● **ВОПРОСЫ**:
**a.** Ответьте на вопросы по тексту о предсказании болезни Альцгеймера по крови.
(i) Из какого университета была группа ученых под руководством Ховарда Федероффа?
(ii) За сколько лет до проявления симптомов, по заявлению Димитриоса Капоянниса, дефекты в белке IRS-1 способны предсказывать болезнь Альцгеймера?
(iii) Сколько человек обычно входило в выборки этих исследований?
**b.** Изложите содержание текста о предсказании болезни Альцгеймера по крови в двух предложениях.

● **ФРАГМЕНТ ТЕКСТА**:

------------------------------

В марте 2014 года группа ученых из Джорджтаунского университета в Вашингтоне под руководством невролога Ховарда Федероффа показала, что о том, суждено ли человеку заболеть болезнью Альцгеймера, говорит соотношение уровней десяти различных жиров в крови3. Изменения наблюдались за три года до появления симптомов и тоже давали прогноз с точностью 90 %. В ноябре того же года Димитриос Капоянис, исследователь из Национальных институтов здоровья, заявил, что дефекты в белке инсулина крови под названием IRS-1 способны предсказывать болезнь Альцгеймера за десять лет до проявления симптомов4.
Но есть здесь и подводные камни. Исследования проводились на небольших выборках, обычно в несколько сотен человек. Кроме того, выискивать биомаркеры, растворенные в четырех литрах крови, труднее, чем в 150 миллилитрах спинномозговой жидкости. К тому же чужеродные субстанции в крови быстро уничтожаются, и сигналы постоянно пропадают.

------------------------------

● **ЗАПИСАННЫЕ ДАННЫЕ**:

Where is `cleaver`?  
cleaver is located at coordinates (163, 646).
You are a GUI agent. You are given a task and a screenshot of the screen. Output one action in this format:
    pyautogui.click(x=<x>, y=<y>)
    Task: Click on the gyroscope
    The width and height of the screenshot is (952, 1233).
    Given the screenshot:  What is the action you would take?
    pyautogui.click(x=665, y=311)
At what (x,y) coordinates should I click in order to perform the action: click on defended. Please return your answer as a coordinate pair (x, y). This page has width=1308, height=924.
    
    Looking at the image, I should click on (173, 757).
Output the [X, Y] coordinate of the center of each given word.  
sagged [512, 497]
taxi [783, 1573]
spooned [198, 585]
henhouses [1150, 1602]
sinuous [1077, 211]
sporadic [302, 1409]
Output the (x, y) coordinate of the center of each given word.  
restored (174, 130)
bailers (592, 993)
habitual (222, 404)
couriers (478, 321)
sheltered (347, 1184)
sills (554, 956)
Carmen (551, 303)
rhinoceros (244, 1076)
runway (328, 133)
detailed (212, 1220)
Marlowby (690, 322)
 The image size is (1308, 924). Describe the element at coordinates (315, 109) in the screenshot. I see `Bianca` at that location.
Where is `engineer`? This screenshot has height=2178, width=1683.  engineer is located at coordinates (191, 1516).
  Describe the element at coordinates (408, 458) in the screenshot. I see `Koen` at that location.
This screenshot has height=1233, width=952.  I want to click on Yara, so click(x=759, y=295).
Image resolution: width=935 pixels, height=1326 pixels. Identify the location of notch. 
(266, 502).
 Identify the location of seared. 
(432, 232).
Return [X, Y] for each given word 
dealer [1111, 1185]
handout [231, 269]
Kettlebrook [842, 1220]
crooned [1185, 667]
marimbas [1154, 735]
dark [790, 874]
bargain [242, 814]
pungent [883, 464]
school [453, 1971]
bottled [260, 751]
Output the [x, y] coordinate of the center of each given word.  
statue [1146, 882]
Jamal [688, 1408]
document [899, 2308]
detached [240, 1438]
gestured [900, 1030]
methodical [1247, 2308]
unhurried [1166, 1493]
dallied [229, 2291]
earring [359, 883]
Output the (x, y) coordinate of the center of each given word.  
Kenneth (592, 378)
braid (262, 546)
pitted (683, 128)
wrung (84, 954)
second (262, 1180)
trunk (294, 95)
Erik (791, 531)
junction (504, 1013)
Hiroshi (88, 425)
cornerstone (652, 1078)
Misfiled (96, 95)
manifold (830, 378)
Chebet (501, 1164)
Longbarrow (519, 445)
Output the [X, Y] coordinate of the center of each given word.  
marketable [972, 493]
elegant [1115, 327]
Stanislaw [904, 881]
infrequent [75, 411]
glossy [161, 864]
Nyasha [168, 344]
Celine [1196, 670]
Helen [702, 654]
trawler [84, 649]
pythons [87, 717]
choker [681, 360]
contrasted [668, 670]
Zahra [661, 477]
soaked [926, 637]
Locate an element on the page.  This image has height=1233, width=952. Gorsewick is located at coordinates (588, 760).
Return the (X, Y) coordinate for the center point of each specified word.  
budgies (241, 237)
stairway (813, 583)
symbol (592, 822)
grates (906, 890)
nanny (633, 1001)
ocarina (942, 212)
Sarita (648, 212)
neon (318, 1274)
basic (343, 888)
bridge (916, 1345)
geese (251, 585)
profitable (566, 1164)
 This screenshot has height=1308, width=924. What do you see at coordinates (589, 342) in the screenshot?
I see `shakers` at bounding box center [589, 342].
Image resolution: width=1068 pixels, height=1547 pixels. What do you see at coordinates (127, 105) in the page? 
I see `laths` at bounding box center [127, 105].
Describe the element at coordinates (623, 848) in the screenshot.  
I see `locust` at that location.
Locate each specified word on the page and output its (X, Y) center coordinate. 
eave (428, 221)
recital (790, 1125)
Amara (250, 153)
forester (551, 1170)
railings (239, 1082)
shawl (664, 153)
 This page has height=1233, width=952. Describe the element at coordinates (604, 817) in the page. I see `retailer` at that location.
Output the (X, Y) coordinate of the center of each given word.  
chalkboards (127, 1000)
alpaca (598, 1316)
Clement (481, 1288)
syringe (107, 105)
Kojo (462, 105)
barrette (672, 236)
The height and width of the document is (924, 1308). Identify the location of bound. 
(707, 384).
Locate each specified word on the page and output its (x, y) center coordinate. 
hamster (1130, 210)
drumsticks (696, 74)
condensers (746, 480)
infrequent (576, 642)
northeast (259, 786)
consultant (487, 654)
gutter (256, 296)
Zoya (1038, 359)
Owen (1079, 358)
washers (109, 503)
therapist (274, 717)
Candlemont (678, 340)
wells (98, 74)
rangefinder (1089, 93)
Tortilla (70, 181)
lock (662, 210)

------------------------------

● **ОТВЕТЫ НА ЗАДАНИЯ**:
**a.**
(i) Из Джорджтаунского университета в Вашингтоне.
(ii) За десять лет.
(iii) Обычно несколько сотен человек.

**b.** В 2014 году исследователи показали, что болезнь Альцгеймера можно предсказать по крови: по соотношению уровней десяти жиров за три года до появления симптомов с точностью 90 % и по дефектам белка IRS-1 за десять лет до их проявления. Однако у этих исследований есть подводные камни: выборки небольшие, искать биомаркеры в четырех литрах крови труднее, чем в спинномозговой жидкости, а чужеродные субстанции в крови быстро уничтожаются, и сигналы пропадают.